WRITTEN PROBLEM A → According to the passage on the study's DML approach, why does the study use a DML model instead of traditional econometric models? Answer in one to three sentences.
WRITTEN PROBLEM B → In the passage on the study's DML approach, which section of the paper presents the empirical results?

SOURCE DOCUMENT →
Third, this study adopts a DML approach to make up for the deficiencies of traditional empirical models. Reducing the risk of omitted variables and model misspecifications enhances the credibility of assessing the critical peak pricing. The existing literature evaluating the impact of environmental policies on energy efficiency typically employs traditional econometric models, such as the difference-in-differences method [20]. These models are highly dependent on prior assumptions for selecting and handling control variables and struggle to capture complex inter-variable relationships flexibly [21]. In contrast, the DML model can handle high-dimensional covariates and enhance robustness against confounding factors. More importantly, its flexible functional form reduces reliance on strong prior assumptions, lowering the risk of model misspecification.
The remainder of this paper is structured as follows: Section 2 presents a literature review; Section 3 provides theoretical analysis; Section 4 details the research design; Section 5 presents empirical results; and Section 6 concludes and proposes policy implications.

DATA PROVIDED →
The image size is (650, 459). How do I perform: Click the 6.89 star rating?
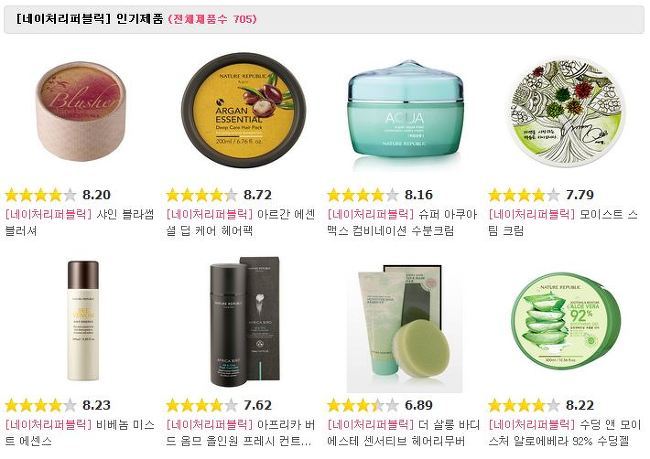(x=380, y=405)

==

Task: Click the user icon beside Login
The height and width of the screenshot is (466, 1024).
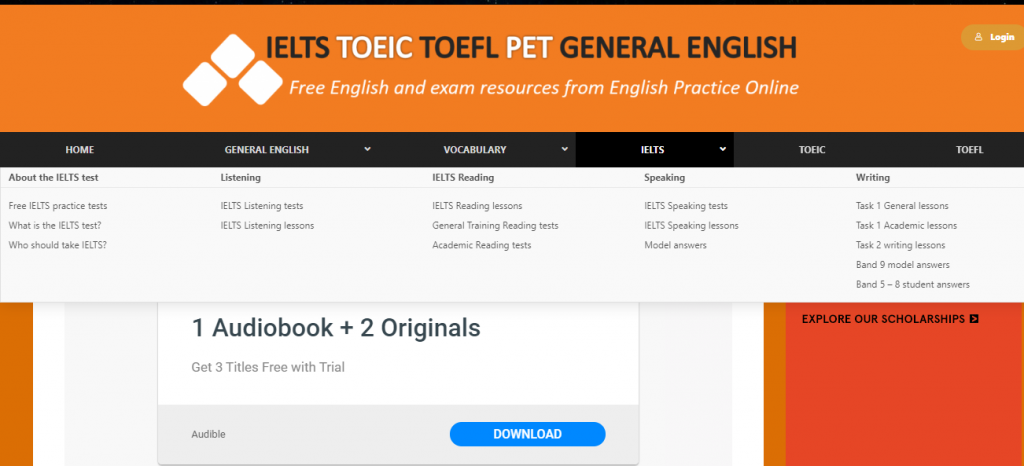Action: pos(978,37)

--

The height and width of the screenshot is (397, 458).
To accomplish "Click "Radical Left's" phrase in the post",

OUTPUT A → Traditional models such as difference-in-differences depend heavily on prior assumptions for selecting and handling control variables, and they struggle to capture complex relationships between variables flexibly. The DML model can handle high-dimensional covariates and is more robust against confounding factors. Its flexible functional form also reduces reliance on strong prior assumptions, which lowers the risk of model misspecification.

OUTPUT B → Section 5.